Zapotec language of Oaxaca, Mexico

Loxicha Zapotec (Western Pochutla Zapotec) is a Zapotec language of Oaxaca, Mexico. It is one of the most populous varieties of Zapotec, and the majority of speakers are monolingual.

Not all varieties of Zapotec from towns named "Loxicha" are part of Loxicha Zapotec.

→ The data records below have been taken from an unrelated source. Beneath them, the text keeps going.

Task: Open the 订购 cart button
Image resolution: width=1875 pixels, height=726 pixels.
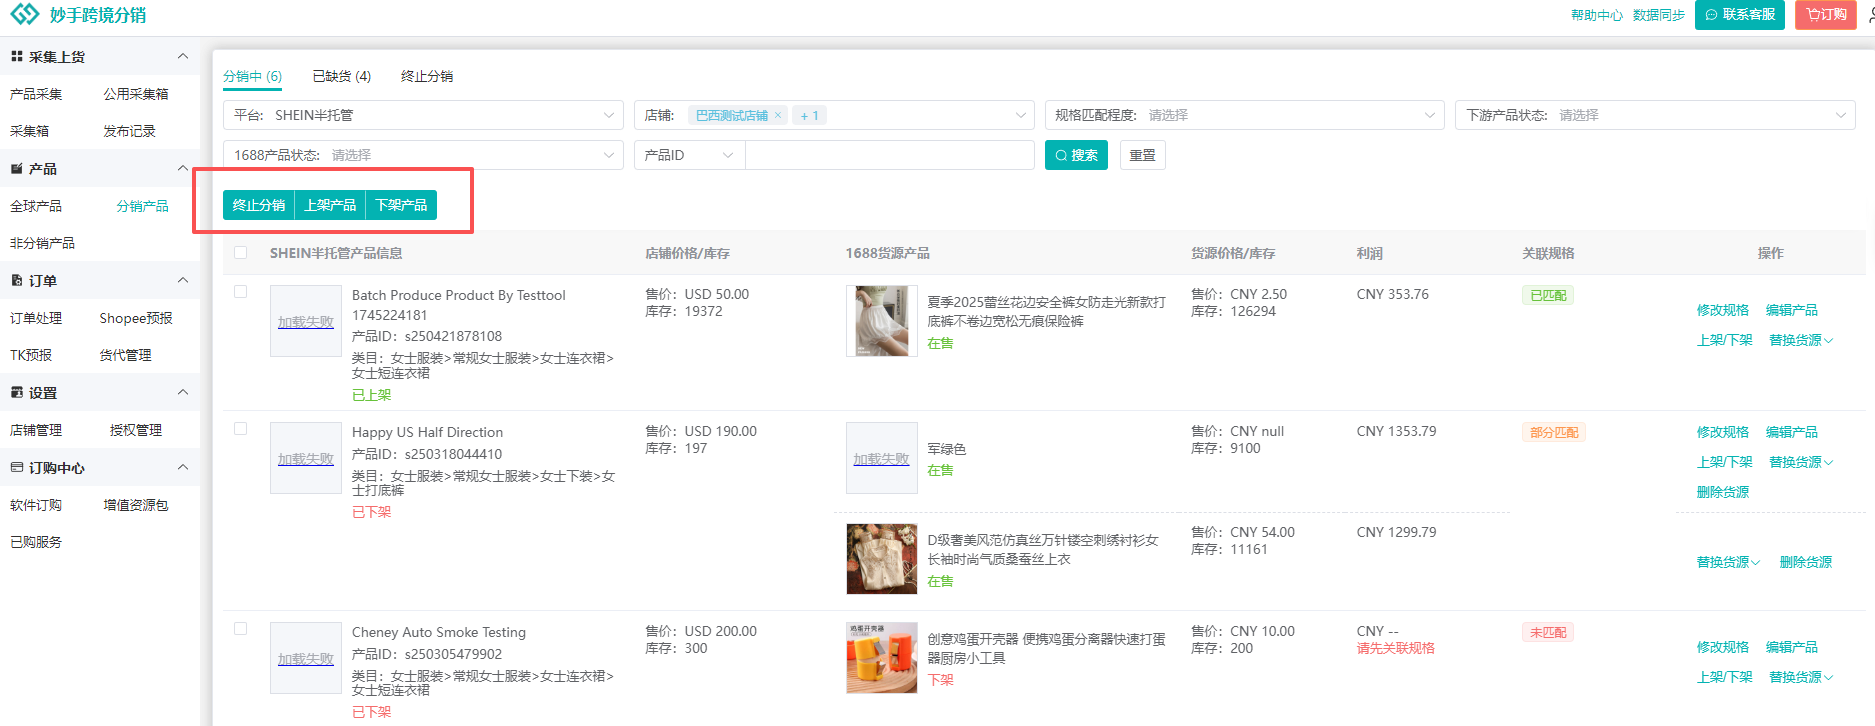Action: (1825, 15)
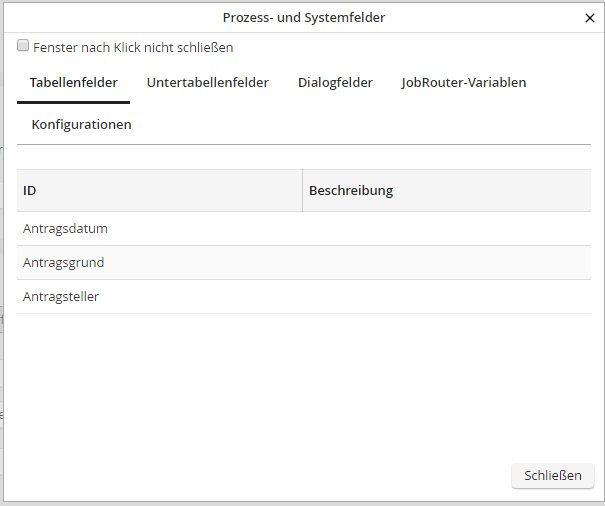Click the empty Beschreibung cell of Antragsteller
The height and width of the screenshot is (506, 605).
[445, 297]
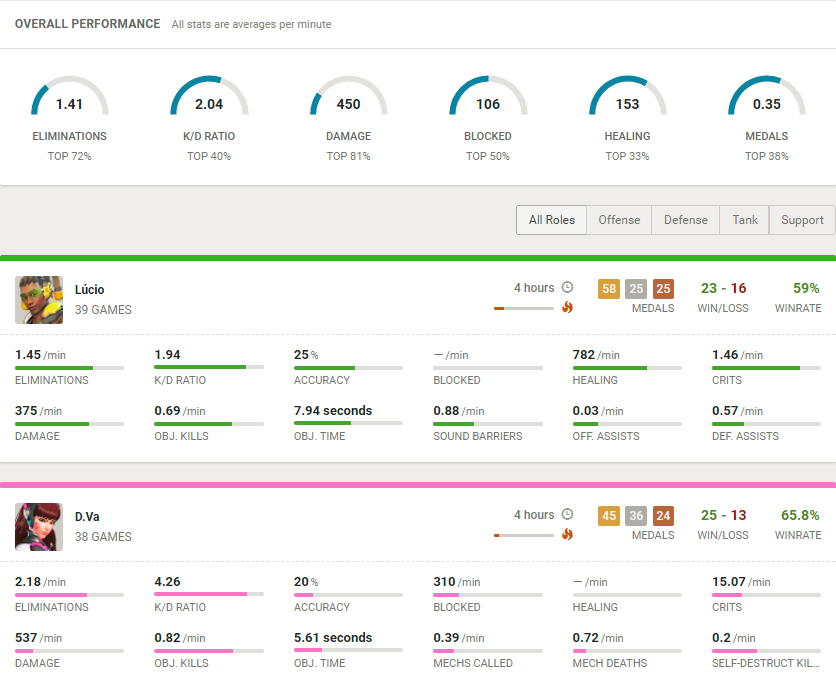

San Baltázar Loxicha Zapotec, which includes Santa Catarina Loxicha, is a distinct language.

== Phonology ==
=== Vowels ===

|  | Front | Back |
|---|---|---|
| Close | i | u |
| Mid | e | o |
| Open | a |  |

=== Consonants ===

|  |  | Bilabial | Dental | Alveolar | Palatal | Velar | Labio- velar | Uvular |
| Plosive | voiceless | p | t |  |  | k | kʷ |  |
| voiced | b | d |  |  | ɡ |  |  |
| Affricate | voiceless |  |  | ts | tʃ |  |  |  |
| prenasal |  |  |  | ⁿdʒ |  |  |  |
| Fricative | voiceless | (ɸʷ) | θ | (s) | ʃ |  |  | χ |
| voiced |  |  | z |  |  |  |  |
| Nasal |  | m |  | n |  | (ŋ) |  |  |
| Rhotic |  |  |  | r |  |  |  |  |
| Lateral |  |  |  | l |  |  |  |  |
| Approximant |  | w |  |  | j |  |  |  |

/b, d/ can be realized as [β ð] when occurring intervocalically. /ɡ/ is realized as [ɣ] when occurring at the first syllable. /ɸʷ, s/ only occur in Spanish loanwords. /ŋ/ only marginally occurs and at the end of a syllable.